TLDR
- Roundhill Investments relaunched its meme stock ETF on Wednesday, nearly two years after shutting down the original fund in late 2023
- Opendoor Technologies is the ETF’s largest holding, with the stock up approximately 480% in 2025 despite the company’s chairman denying it’s a meme stock
- Retail investors now represent nearly 21% of total trading volume, down from 25% in 2020-2021 but still more than double 2010 levels
- The new ETF focuses on high-tech unprofitable companies including quantum computing firms Rigetti (up nearly 6,000% in 12 months) and IonQ, plus fuel-cell makers Plug Power and Bloom Energy
- The original meme stock ETF launched in December 2021 at the peak of the Nasdaq before the 2022 bear market, raising concerns this relaunch could signal another market top
Roundhill Investments brought back its meme stock ETF on Wednesday. The fund trades under the ticker MEME, the same name it used before being liquidated in late 2023.
The ETF’s top holding is Opendoor Technologies. The online homebuying company has seen its stock price climb around 480% this year. Opendoor Chairman Keith Rabois denied the stock was a meme stock in a September interview with CNBC.

Roundhill CEO Dave Mazza said retail investors have become a permanent force in the market. The firm marketed the new fund as a way to ride retail enthusiasm or hedge against short positions. Day traders had shown little interest in the original fund before it closed.
Day 52:
Early morning out here in front of Drake’s, talking about patience and the long game. 💎
Hundred-baggers don’t move in straight lines — even Carvana went sideways for six months starting July ‘23 before exploding again. There’s nothing wrong with OPEN — its turnaround… pic.twitter.com/ZhlrExbqmq
— Eric Jackson (@ericjackson) October 9, 2025
Retail investors now make up nearly 21% of total trading volume. That figure comes from a June report by Jefferies. The percentage is down from roughly 25% during 2020 and 2021 but remains more than double the 2010 level.

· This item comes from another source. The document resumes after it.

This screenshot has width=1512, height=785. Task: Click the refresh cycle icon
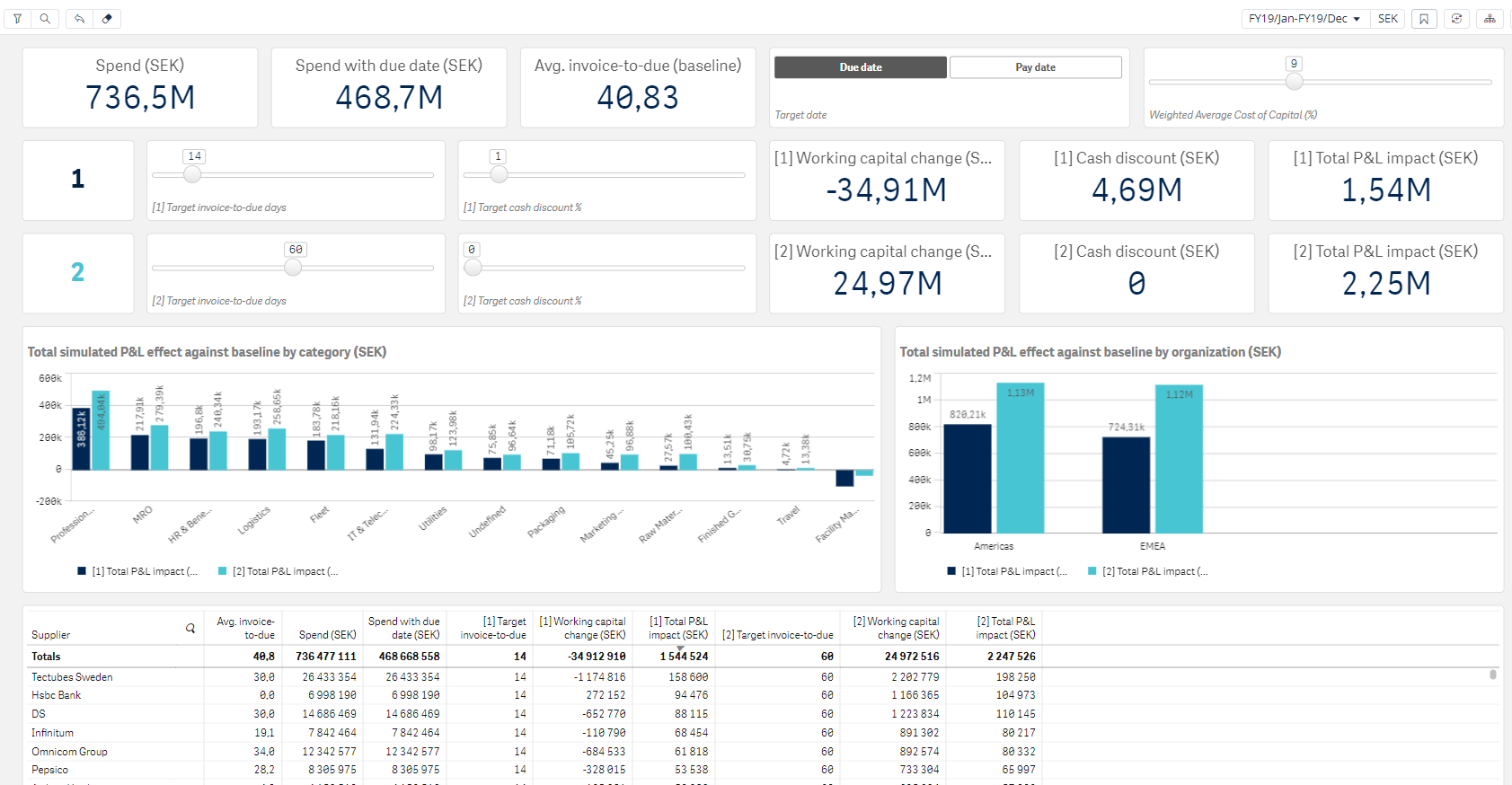click(1456, 19)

New Focus on High-Tech Companies
The relaunched ETF has shifted away from struggling brands like GameStop and AMC Entertainment. Instead, it focuses on high-tech companies that have not yet turned consistent profits. The fund will hold between 13 and 25 stocks from the 200 most actively traded U.S. stocks.
Fuel-cell makers Plug Power and Bloom Energy are among the top 10 holdings. Neither company has posted a net profit over a fiscal year. Plug stock is up 76% in 2025. Bloom Energy has soared nearly 300%.

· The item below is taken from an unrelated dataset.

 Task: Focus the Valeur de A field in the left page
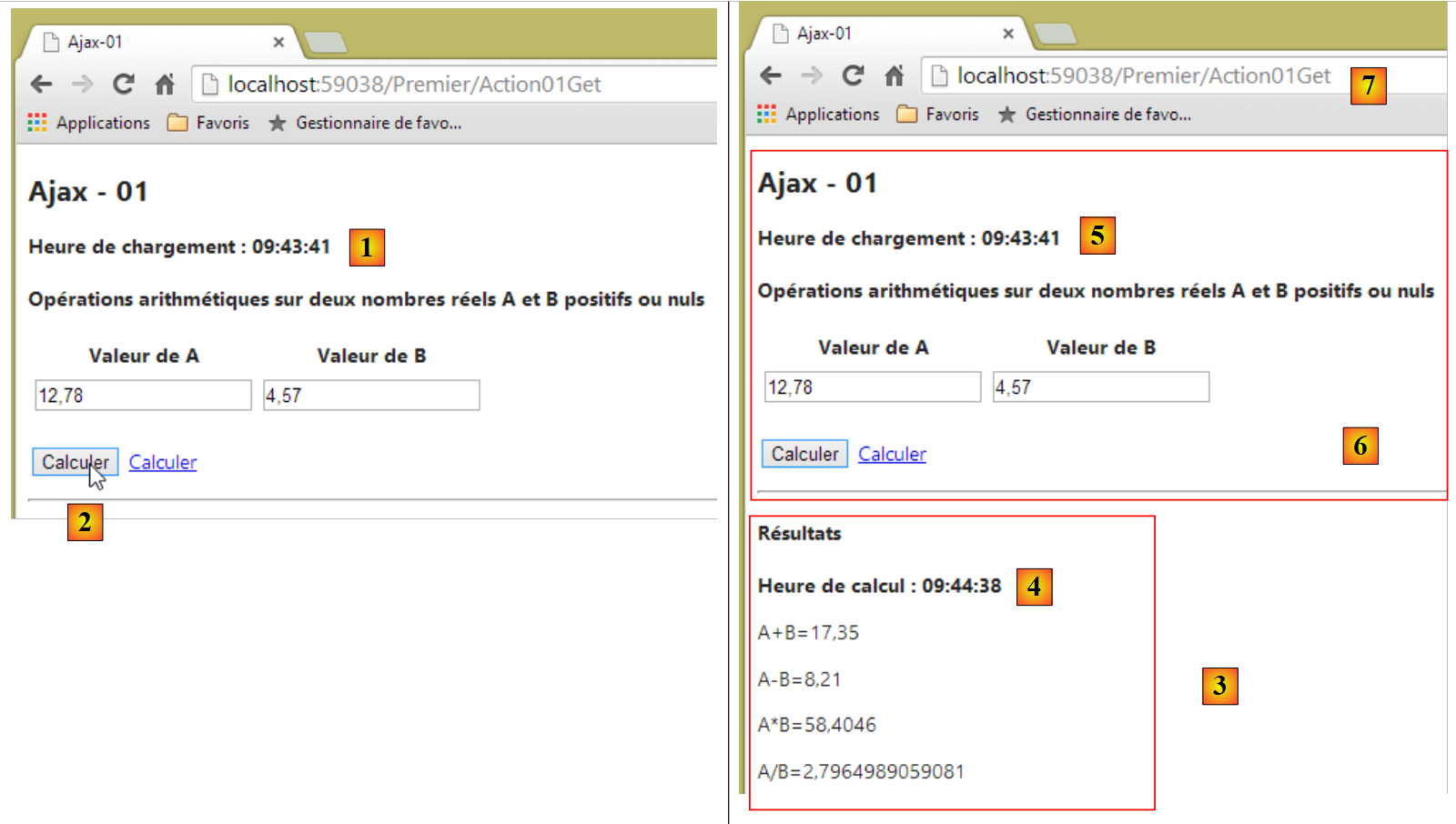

The fund also includes quantum computing companies Rigetti Computing and IonQ. Rigetti has surged nearly 6,000% over the last 12 months. Quantum computing aims to solve problems too complex for traditional computers.
The new version of the ETF is actively managed. Holdings could be adjusted once a week or more frequently. The previous version tracked an index and rebalanced twice a month.
President Donald Trump and Republicans in Congress kept hydrogen subsidies in place this year. They cut other clean energy aid. This decision raised hopes that fuel cells could help meet growing energy demand.
Concerns About Market Timing
The ETF’s return has raised concerns about market timing. BTIG analyst Jonathan Krinsky noted the original MEME ETF launched in December 2021. That timing coincided with the Nasdaq Composite peak before the 2022 bear market.
The first meme stock craze began in January 2021. Keith Gill, known online as Roaring Kitty, argued GameStop shares were undervalued. His posts on social media and YouTube attracted many investors who drove up the stock price.
At Opendoor, retail traders calling themselves the Open Army pushed for changes. They successfully campaigned for the removal of former CEO Carrie Wheeler. They wanted the return of Keith Rabois, who co-founded the company.
Opendoor CEO Kaz Nejatian said he is not a stock analyst. He told reporters he focuses on building products for the company. Other companies in the fund did not respond to requests for comment.
By 3 p.m. Eastern on Wednesday, $9 million worth of the fund’s shares had traded hands. Mazza said this was decent volume for a single-theme ETF. The fund manager uses implied volatility and social media engagement to select holdings.